As the court's record reflects and the appellant concedes, no objection was raised by defense counsel at the time the trial judge made any of the comments of which appellant complains. Both the prosecutor and defense counsel continued with the voir dire examination after the judge's comments. Thus, no objection was raised to the trial court's comments.
Appellant relies on Blue v. State in support of his contention that no objection is necessary to preserve such an error on appeal. 41 S.W.3d 129, 131 (Tex. Crim. App. 2000) (plurality op.). We conclude, however that this reliance is misplaced. In Blue, the court found that the judge's comments tainted the trial court's presumption of innocence before the venire and thus were fundamental errors of constitutional dimension requiring no objection. Id. at 132. However, the holding in Blue does not extend to the instant case. Id. at 131. As a concurring opinion in Blue makes clear, the holding is limited to those cases where the trial court itself was biased. Id. at 134. In the present case, the comments made by the trial court do not reference the defendant's guilt or innocence and show no indication of bias by the court. Id.; see Jasper v. State, 61 S.W.3d 413, 421 (Tex. Crim. App. 2001). Therefore, we hold Blue is inapplicable and appellant was required to object in order to preserve error. See Nelson, 661 S.W.2d at 124.
Appellant failed to raise this issue in the trial court and has thus failed to preserve it for review. Tex. R. App. P. 33.1(a)(1). Appellant's first issue is overruled.
II. Improper Jury Argument
In his second issue, appellant claims the trial court erred by overruling his objection to the State's closing argument and in permitting the State to argue that a half bottle of whiskey was found in appellant's vehicle.

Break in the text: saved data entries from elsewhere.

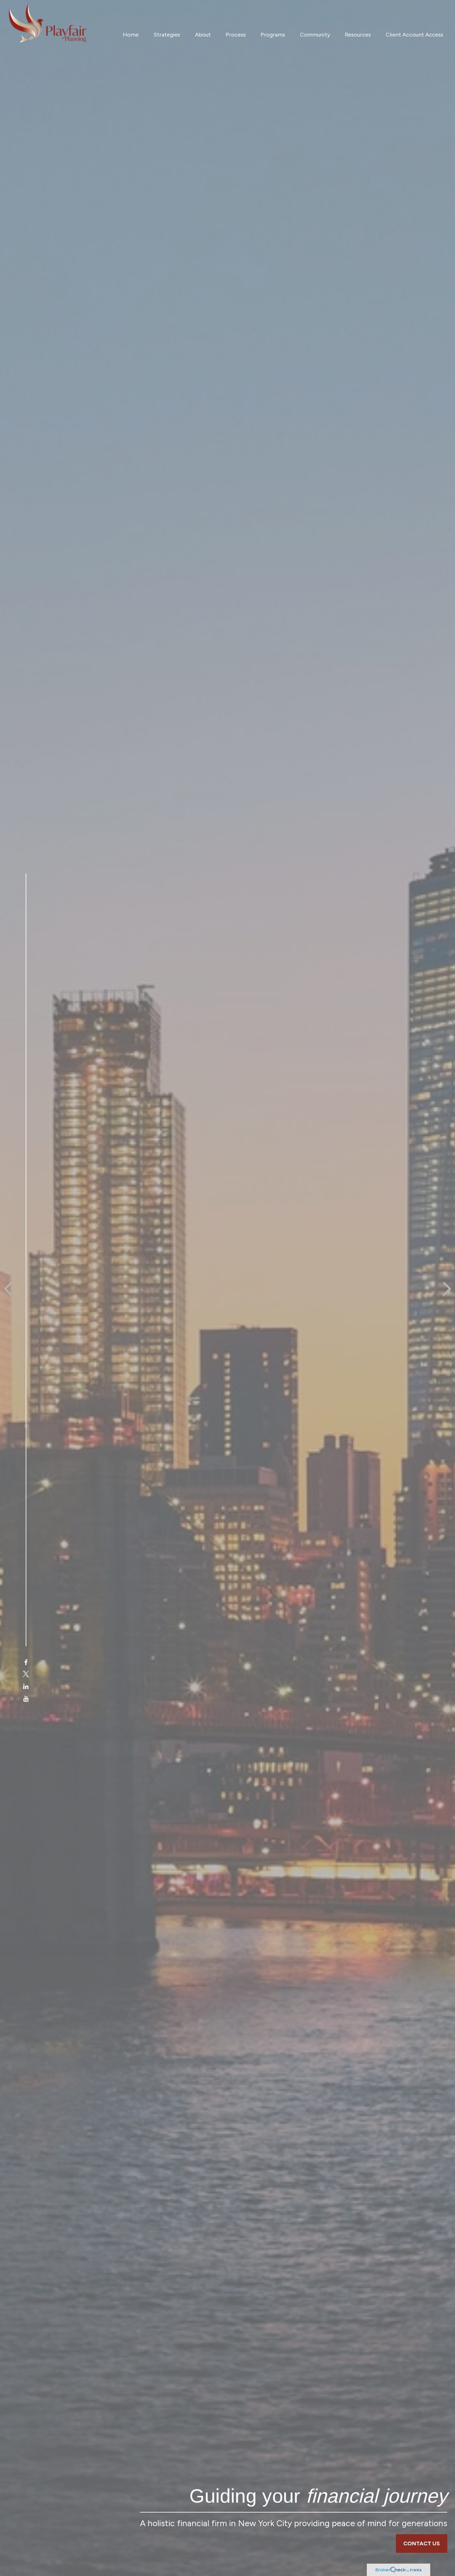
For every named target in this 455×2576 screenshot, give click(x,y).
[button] (130, 34)
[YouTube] (25, 1698)
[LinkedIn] (25, 1686)
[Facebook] (26, 1662)
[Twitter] (26, 1674)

Appellant has provided no authority to support his contention that an improper jury argument was made. In accordance with rule 38.1(h) of the Texas Rules of Appellate Procedure, we will only consider contentions that are supported by clear and concise arguments with appropriate citations to authorities and to the record. Tex. R. App. P. 38.1(h). By raising the issue of an improper jury argument and failing to cite any authority to support his contention, if any, appellant has waived error on this issue. See Tufele v. State, 130 S.W.3d 267, 271 (Tex. App.-Houston [14th Dist.] 2002, pet. ref'd). We overrule appellant's second issue.
III. Factual Sufficiency
In his final issue, appellant complains that the evidence is factually insufficient to sustain his conviction. Specifically, appellant contends that evidence adduced at trial was insufficient to prove the element of loss of mental or physical faculties beyond a reasonable doubt. We disagree.
A. Standard of Review
In reviewing the factual sufficiency of the evidence, we view all of the evidence in a neutral light to determine whether the jury was rationally justified in finding guilt beyond a reasonable doubt. Watson v. State, 204 S.W.3d 404, 415 (Tex. Crim. App. 2006); see also Marshall v. State, 210 S.W.3d 618, 625 (Tex. Crim. App. 2006). Unless the record clearly reveals a different result is appropriate, we must defer to the fact-finder's determination concerning what weight to be given to contradictory testimony. Johnson v. State, 23 S.W.3d 1, 8 (Tex. Crim. App. 2000).
B. Applicable Law and Analysis
The State was required to prove beyond a reasonable doubt that appellant was intoxicated while operating a motor vehicle in a public place. See Tex.